O desfecho traz alguma dose de esperança com Ayoluwa, A Alegria do Nosso Povo, narrativa encantadora sobre uma vila mergulhada em tristeza e solidão, lugar onde não nasciam mais crianças, cenário que se modifica com a gravidez de uma jovem mulher, acontecimento que resgata o desejo de mudança e a esperança adormecida naqueles que diante de tanto caos, precisavam compreender o valor da vida, empreendido por este nascimento que reflete uma escolha sábia de Conceição Evaristo, ao encerrar o conjunto de contos com otimismo, destacando que há ainda algum espaço para acreditarmos em mudanças. Antes de encerrar, não posso deixar de delinear o quão emocionante é também Lumbiá, conto que ao lado de O Cooper de Cida, ocupa posição de destaque e predileção, não apenas pela realidade nua e crua abordada na trajetória também trágica do personagem-título, mas pelo carisma e identificação de um menino com vários pedidos básicos negados em sua vida ainda incipiente, encantado com a figura do menino Jesus num presépio, imagem que lhe transmite alguma associação, objeto de aproximação que leva ao furto e, consequentemente, ao seu final já esperado.
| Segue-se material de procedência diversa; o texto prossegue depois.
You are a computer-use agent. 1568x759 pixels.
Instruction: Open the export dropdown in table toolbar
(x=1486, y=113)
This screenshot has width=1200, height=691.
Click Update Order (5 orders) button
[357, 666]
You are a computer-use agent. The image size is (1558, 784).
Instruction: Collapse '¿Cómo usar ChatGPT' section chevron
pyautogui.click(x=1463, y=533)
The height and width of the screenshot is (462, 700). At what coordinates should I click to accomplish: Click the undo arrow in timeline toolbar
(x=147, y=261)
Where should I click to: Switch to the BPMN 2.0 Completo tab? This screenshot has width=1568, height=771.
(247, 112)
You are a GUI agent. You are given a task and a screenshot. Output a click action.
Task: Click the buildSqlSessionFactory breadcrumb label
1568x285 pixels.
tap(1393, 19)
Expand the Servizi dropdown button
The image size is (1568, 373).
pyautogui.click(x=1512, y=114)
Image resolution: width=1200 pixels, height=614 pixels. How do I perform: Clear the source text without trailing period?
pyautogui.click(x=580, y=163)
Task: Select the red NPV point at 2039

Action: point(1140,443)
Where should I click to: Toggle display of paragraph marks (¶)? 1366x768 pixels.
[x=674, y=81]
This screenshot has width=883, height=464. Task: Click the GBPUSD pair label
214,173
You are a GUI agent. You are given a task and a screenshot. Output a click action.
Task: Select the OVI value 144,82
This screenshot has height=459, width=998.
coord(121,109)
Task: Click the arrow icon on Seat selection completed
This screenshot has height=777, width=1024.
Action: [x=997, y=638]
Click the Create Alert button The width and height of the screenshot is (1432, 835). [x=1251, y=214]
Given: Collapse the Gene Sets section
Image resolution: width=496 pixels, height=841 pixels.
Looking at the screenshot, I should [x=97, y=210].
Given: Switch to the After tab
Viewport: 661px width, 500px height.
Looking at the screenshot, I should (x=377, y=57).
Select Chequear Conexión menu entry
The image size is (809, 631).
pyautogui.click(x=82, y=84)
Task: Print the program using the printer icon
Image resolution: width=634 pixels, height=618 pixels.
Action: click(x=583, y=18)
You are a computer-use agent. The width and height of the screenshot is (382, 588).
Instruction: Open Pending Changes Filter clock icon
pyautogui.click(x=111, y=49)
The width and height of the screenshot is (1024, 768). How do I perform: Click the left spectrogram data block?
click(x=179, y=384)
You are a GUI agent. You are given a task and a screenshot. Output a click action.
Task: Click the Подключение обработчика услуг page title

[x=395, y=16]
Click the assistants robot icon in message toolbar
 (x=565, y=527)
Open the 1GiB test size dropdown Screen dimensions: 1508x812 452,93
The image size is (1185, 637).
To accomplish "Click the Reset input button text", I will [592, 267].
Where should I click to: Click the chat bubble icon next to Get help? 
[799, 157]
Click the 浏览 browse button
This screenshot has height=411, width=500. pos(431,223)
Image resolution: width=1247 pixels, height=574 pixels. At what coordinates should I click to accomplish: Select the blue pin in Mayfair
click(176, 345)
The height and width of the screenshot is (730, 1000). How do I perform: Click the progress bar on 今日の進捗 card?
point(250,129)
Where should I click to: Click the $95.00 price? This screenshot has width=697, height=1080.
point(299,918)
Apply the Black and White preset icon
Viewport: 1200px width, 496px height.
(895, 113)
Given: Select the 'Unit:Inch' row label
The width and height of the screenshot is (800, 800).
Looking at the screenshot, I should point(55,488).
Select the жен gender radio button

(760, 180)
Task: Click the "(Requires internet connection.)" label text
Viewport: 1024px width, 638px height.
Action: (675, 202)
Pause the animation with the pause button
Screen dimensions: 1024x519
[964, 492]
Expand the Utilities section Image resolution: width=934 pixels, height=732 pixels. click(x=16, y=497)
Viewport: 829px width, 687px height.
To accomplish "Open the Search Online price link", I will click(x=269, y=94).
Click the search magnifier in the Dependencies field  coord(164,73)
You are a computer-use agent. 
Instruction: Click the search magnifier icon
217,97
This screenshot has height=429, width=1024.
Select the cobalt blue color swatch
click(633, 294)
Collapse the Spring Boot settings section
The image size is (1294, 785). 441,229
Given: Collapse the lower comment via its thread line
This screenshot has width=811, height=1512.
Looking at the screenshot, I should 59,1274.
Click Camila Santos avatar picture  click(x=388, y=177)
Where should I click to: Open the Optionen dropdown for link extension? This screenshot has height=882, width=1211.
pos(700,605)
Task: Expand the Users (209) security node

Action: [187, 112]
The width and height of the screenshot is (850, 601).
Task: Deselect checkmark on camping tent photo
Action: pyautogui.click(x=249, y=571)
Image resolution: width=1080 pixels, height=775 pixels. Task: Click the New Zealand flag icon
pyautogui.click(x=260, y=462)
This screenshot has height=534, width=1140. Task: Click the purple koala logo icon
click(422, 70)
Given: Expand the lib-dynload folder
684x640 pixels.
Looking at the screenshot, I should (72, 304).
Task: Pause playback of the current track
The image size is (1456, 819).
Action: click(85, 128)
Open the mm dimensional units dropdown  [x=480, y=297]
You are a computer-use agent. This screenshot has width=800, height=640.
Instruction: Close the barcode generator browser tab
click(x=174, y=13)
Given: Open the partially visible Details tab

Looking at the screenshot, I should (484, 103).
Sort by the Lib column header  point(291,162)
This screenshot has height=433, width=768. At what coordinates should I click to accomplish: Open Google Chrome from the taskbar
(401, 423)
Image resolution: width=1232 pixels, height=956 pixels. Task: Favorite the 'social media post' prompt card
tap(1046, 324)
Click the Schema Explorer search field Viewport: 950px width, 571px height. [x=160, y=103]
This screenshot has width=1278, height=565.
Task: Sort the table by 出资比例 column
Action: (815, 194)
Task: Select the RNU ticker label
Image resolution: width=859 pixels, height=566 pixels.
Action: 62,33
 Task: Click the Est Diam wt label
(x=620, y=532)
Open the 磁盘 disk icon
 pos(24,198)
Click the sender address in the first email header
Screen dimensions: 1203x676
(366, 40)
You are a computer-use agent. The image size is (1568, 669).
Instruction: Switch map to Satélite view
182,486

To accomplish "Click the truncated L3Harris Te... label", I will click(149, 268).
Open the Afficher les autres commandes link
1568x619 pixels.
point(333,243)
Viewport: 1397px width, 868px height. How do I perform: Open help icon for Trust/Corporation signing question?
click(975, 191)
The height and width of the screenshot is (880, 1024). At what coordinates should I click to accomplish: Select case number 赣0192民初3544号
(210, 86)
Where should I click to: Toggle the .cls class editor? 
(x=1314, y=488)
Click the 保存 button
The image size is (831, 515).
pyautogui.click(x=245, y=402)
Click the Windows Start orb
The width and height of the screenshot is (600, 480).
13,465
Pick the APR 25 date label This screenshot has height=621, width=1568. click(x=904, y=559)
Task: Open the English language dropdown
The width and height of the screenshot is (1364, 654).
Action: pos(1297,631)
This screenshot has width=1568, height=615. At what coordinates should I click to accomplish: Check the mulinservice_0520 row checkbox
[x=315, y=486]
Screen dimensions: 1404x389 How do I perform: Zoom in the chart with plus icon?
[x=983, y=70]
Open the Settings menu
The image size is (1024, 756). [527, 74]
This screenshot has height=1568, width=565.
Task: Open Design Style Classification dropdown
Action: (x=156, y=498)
Em suma, um painel de histórias belíssimas, permeadas também por muita tristeza. Assim é a coletânea Olhos D’agua, publicação que conta com 15 contos distribuídos ao longo das 116 páginas de histórias emocionantes, narradas pela prosa melódica de Conceição Evaristo, uma das grandes damas da literatura brasileira contemporânea. No livro, as narrativas curtas ganham como título, em sua maioria, os nomes, sobrenomes ou apelidos de seus personagens, figuras fortes que em linhas gerais, tentam sobreviver diante da selvageria que toma o nosso cenário social atual, espaço de interações ameaçado pela violência constante, seja dos envolvidos na criminalidade ou da costumeira coerção policial que vitima inocentes cotidianamente. Pobreza, vulnerabilidades físicas e psicológicas, desigualdades sociais e outras celeumas conduzem as histórias que abordam as “escrevivências” da autora, uma autêntica crítica da sociedade, sem deixar nada a desejar no que tange aos elementos estéticos esperados de uma obra marcante.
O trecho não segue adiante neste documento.